Segment Start: SOURCE MATERIAL

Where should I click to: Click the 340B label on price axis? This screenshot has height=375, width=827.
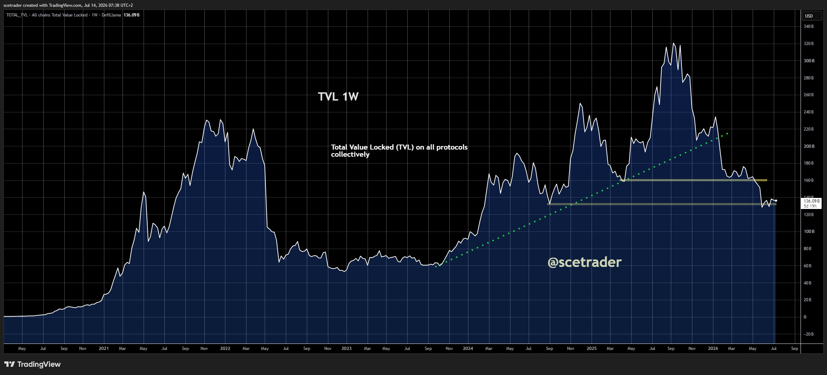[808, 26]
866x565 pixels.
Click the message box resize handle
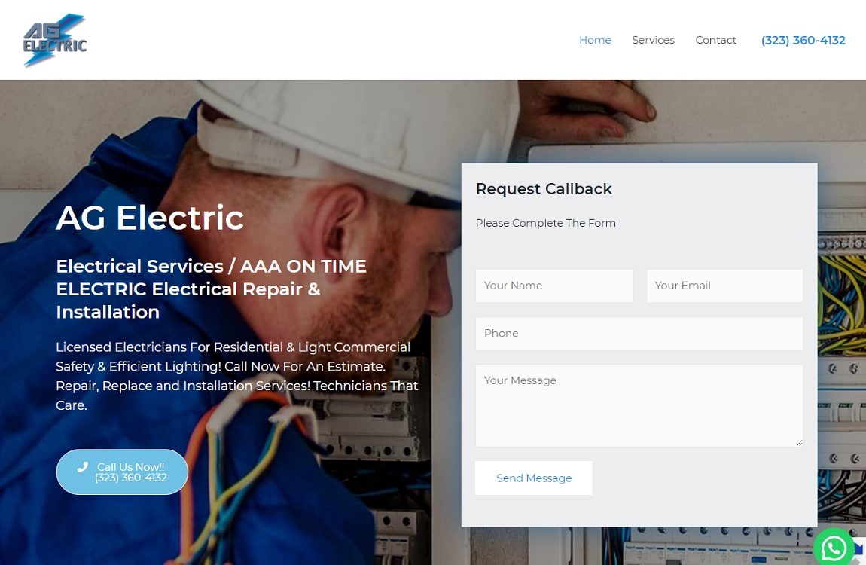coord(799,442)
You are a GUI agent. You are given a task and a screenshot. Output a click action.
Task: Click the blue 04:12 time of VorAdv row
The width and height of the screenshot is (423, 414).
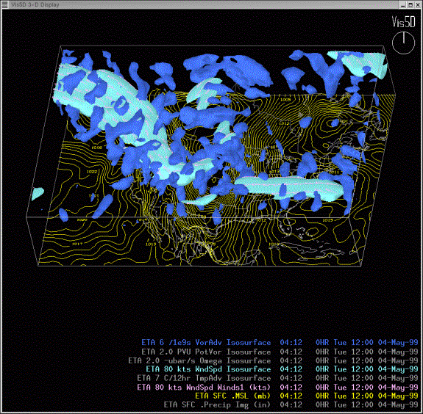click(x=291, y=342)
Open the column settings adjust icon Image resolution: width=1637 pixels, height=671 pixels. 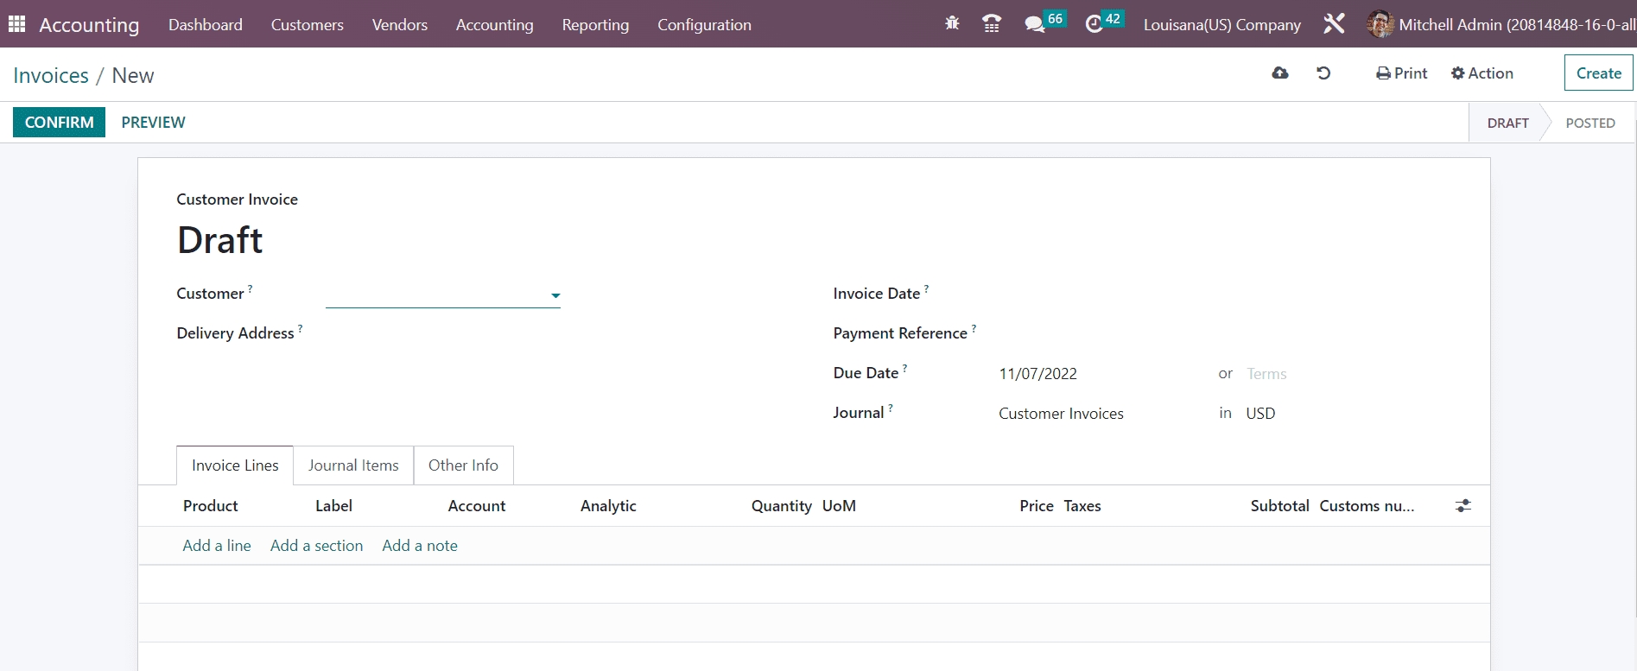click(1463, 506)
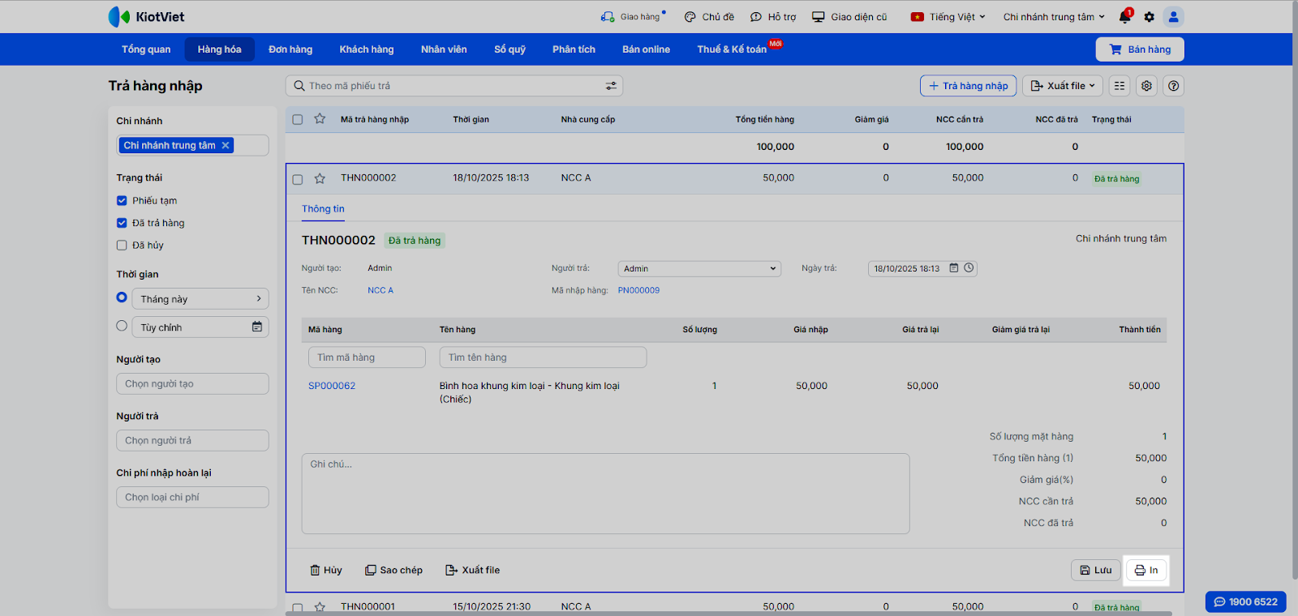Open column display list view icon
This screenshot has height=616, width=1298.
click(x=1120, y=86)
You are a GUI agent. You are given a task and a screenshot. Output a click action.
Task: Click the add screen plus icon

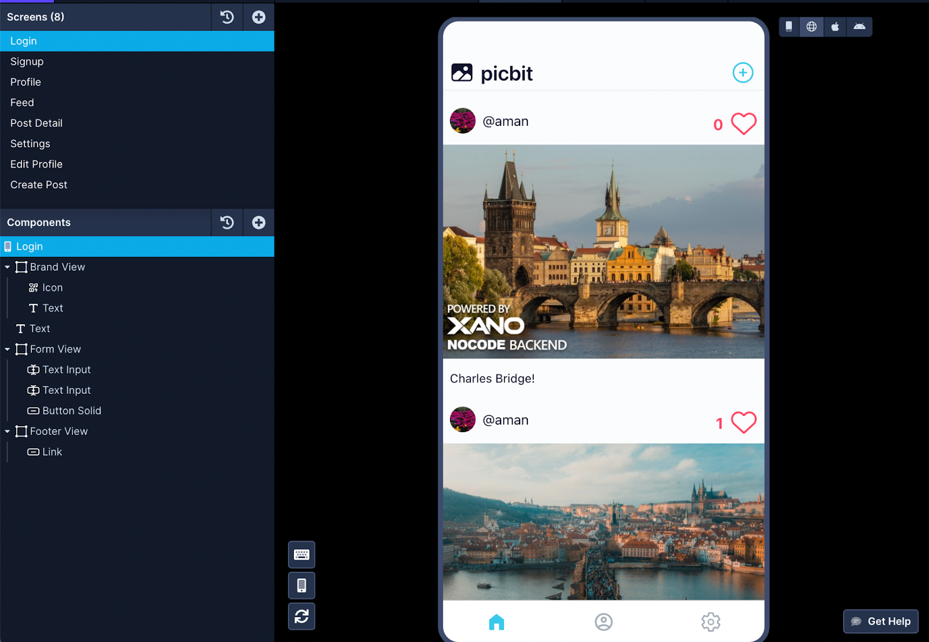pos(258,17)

Segment End: SOURCE MATERIAL
Segment Start: SOURCE MATERIAL

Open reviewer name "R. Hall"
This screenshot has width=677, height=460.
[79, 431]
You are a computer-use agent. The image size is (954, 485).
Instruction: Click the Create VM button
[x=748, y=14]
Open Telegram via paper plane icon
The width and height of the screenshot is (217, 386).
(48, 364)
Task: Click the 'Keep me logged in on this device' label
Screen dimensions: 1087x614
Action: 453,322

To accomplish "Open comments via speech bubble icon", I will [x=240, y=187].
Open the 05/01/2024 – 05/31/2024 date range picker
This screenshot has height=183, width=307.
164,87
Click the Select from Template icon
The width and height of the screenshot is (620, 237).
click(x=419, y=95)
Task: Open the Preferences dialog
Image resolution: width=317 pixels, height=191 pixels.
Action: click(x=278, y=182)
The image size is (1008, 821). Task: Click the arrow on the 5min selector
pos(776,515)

Segment End: SOURCE MATERIAL
Segment Start: SOURCE MATERIAL

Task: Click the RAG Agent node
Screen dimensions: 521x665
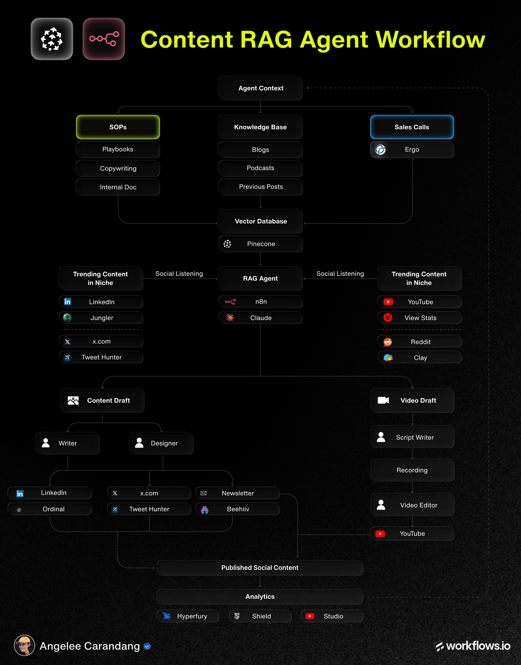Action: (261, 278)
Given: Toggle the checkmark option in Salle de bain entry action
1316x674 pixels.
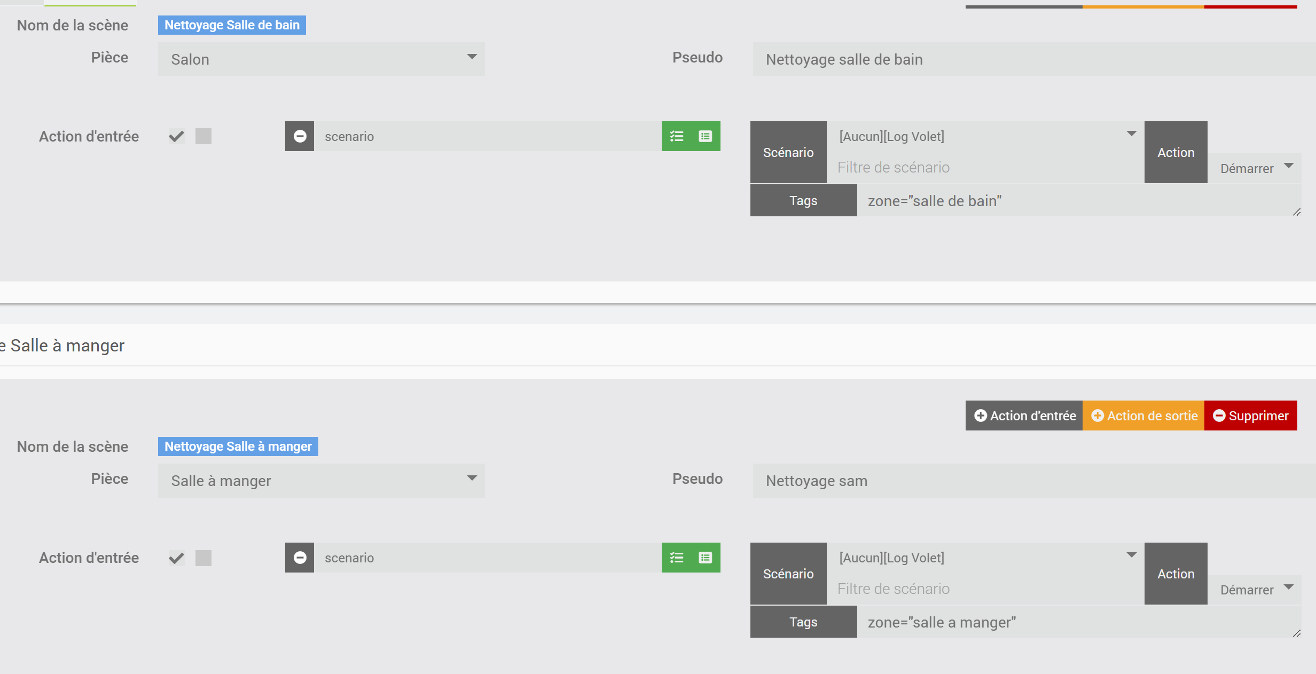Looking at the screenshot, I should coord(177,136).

Segment End: SOURCE MATERIAL

_WHAT YOU WILL DO_
Would you retype exactly the lines above, from the line with "This screenshot has width=677, height=460." to the line with "Click the Select from Template icon", with both end lines kept and nothing more?

_ANSWER TO THIS TASK_
This screenshot has width=677, height=460.
[79, 431]
You are a computer-use agent. The image size is (954, 485).
Instruction: Click the Create VM button
[x=748, y=14]
Open Telegram via paper plane icon
The width and height of the screenshot is (217, 386).
(48, 364)
Task: Click the 'Keep me logged in on this device' label
Screen dimensions: 1087x614
Action: 453,322

To accomplish "Open comments via speech bubble icon", I will [x=240, y=187].
Open the 05/01/2024 – 05/31/2024 date range picker
This screenshot has height=183, width=307.
164,87
Click the Select from Template icon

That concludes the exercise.